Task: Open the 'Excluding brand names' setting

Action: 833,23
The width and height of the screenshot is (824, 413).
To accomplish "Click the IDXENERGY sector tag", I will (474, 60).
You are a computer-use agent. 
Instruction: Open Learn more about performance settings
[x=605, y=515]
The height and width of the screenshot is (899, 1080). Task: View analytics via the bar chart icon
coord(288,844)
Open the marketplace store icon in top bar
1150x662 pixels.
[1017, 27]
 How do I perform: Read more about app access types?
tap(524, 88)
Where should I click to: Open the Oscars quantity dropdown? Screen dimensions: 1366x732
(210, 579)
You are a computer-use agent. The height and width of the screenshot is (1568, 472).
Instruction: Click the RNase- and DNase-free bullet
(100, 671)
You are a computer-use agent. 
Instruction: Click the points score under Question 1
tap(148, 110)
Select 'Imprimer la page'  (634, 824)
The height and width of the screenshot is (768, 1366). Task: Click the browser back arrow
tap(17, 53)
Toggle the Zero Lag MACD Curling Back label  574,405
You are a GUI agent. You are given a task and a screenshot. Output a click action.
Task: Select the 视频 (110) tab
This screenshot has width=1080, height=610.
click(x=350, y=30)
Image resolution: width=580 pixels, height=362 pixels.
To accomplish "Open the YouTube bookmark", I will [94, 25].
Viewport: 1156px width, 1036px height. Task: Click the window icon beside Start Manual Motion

▬▬▬

Every entry shown above should be written out again without a single difference.

Task result:
Task: Open the 'Excluding brand names' setting

Action: 833,23
The width and height of the screenshot is (824, 413).
To accomplish "Click the IDXENERGY sector tag", I will (474, 60).
You are a computer-use agent. 
Instruction: Open Learn more about performance settings
[x=605, y=515]
The height and width of the screenshot is (899, 1080). Task: View analytics via the bar chart icon
coord(288,844)
Open the marketplace store icon in top bar
1150x662 pixels.
[1017, 27]
 How do I perform: Read more about app access types?
tap(524, 88)
Where should I click to: Open the Oscars quantity dropdown? Screen dimensions: 1366x732
(210, 579)
You are a computer-use agent. The height and width of the screenshot is (1568, 472).
Instruction: Click the RNase- and DNase-free bullet
(100, 671)
You are a computer-use agent. 
Instruction: Click the points score under Question 1
tap(148, 110)
Select 'Imprimer la page'  (634, 824)
The height and width of the screenshot is (768, 1366). Task: Click the browser back arrow
tap(17, 53)
Toggle the Zero Lag MACD Curling Back label  574,405
You are a GUI agent. You are given a task and a screenshot. Output a click action.
Task: Select the 视频 (110) tab
This screenshot has width=1080, height=610.
click(x=350, y=30)
Image resolution: width=580 pixels, height=362 pixels.
To accomplish "Open the YouTube bookmark", I will [94, 25].
Viewport: 1156px width, 1036px height. Task: Click the window icon beside Start Manual Motion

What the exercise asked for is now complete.